■ **PROBLEM**
Below are entries; copy exactly the lines from the one with "You are a computer-use agent. The" through the one with "This screenshot has width=916, height=572.", both included, and leave out the rest.

■ **EXERCISE INPUT**

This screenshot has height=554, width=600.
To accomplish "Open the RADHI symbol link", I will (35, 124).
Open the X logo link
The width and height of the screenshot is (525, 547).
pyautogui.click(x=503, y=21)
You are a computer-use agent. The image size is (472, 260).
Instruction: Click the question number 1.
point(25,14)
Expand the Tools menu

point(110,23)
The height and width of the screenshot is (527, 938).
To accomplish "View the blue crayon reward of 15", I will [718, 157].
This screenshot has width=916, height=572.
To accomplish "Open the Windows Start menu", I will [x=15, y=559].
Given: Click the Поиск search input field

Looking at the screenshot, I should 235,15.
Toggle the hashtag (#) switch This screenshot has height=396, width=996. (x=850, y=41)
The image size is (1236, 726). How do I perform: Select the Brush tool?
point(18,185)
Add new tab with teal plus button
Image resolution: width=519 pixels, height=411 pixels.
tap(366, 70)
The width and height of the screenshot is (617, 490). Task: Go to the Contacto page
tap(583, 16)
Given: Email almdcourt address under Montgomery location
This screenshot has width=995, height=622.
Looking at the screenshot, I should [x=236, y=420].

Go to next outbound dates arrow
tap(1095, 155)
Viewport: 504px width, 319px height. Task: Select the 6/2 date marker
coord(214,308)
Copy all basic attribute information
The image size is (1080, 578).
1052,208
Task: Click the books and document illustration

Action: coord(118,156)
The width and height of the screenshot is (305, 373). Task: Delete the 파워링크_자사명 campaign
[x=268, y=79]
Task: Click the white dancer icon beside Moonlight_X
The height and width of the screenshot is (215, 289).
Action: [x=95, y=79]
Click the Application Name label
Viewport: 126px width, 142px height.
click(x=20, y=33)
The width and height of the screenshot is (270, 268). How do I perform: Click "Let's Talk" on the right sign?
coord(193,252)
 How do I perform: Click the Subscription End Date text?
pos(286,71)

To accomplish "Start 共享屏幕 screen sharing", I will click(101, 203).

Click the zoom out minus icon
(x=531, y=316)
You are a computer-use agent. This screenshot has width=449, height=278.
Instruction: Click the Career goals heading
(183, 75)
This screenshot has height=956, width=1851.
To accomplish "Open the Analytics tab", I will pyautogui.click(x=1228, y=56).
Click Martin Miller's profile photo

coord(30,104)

■ **RESPONSE FOR THIS EXERCISE**
You are a computer-use agent. The image size is (472, 260).
Instruction: Click the question number 1.
point(25,14)
Expand the Tools menu

point(110,23)
The height and width of the screenshot is (527, 938).
To accomplish "View the blue crayon reward of 15", I will [718, 157].
This screenshot has width=916, height=572.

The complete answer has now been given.